Lahore: The detention of the chief of banned terrorist outfit LeJ Malik Ishaq, who masterminded the attack on the Sri Lankan cricket team in 2009, has been extended for further three months by Pakistani authorities citing "big risk" to the law and order situation during the month of Muharram.
The Punajb Review Board comprising three judges of the Lahore High Court yesterday ordered further detention of the anti-Shia cleric for three-months after the law officer pleaded that he was a "big risk" for the law and order situation during the month of Muharram.
Ishaq, who is accused of killing more than 100 people of Shia community including an Iranian diplomat, was produced before the judges amid tight security. Heavy police contingent was deployed on the high court premises as Ishaq was brought here from Multan district jail.
Lashkar-e-Jhangvi (LeJ) supporters were not allowed on the court premises during the in-camera proceedings held by the board.

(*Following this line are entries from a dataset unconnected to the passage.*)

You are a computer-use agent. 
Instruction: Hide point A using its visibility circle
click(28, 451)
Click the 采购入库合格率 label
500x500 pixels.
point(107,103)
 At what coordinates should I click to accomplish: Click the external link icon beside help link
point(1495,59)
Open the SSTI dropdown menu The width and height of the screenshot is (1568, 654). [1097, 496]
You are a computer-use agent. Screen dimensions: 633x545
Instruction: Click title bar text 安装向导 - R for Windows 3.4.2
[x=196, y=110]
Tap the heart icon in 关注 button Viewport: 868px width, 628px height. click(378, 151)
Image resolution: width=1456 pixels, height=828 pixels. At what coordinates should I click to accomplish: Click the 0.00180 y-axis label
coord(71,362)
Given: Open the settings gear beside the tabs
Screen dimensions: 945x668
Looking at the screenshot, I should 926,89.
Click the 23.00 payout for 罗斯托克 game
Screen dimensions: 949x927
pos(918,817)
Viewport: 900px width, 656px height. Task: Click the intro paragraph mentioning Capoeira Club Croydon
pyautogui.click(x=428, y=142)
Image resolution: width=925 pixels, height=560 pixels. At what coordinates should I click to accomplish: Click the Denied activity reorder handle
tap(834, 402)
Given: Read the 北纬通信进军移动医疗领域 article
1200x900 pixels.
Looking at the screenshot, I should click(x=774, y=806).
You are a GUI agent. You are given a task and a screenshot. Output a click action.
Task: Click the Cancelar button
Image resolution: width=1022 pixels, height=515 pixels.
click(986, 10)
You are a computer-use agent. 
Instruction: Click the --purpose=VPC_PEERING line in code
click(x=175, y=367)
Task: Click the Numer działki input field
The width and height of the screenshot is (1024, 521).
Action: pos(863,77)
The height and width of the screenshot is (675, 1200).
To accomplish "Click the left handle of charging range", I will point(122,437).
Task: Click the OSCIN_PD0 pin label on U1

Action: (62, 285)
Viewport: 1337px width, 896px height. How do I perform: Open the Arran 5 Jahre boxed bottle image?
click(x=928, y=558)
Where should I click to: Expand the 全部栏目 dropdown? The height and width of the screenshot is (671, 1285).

The law officer argued that Ishaq had been detained for "spreading religious hatred" during his public gatherings.
"Ishaq is a big risk for law and order situation ahead of Muharram," he said and sought a maximum extension in the detention.
Ishaq was also allowed to speak. He said: "The government had detained me without any tangible evidence. My detention is illegal and I request the board to free me."
The board however accepted government's plea and extended detention of Ishaq for three more months.
Ishaq was released on bail in July 2011 after 14 years behind bars over his alleged role in numerous sectarian murders and the attack on the Sri Lankan cricket team. He was acquitted in 34 of the 44 cases against him, involving the killing of 100 people, and granted bail in the remaining 10 cases, including the attack on the Sri Lankan Cricket team in March 2009.
Soon after his release attacks on Shia community increased especially in Quetta. The government then put him under house arrest.
LeJ was added by Pakistani government to the list of its terror organisations in August 2001.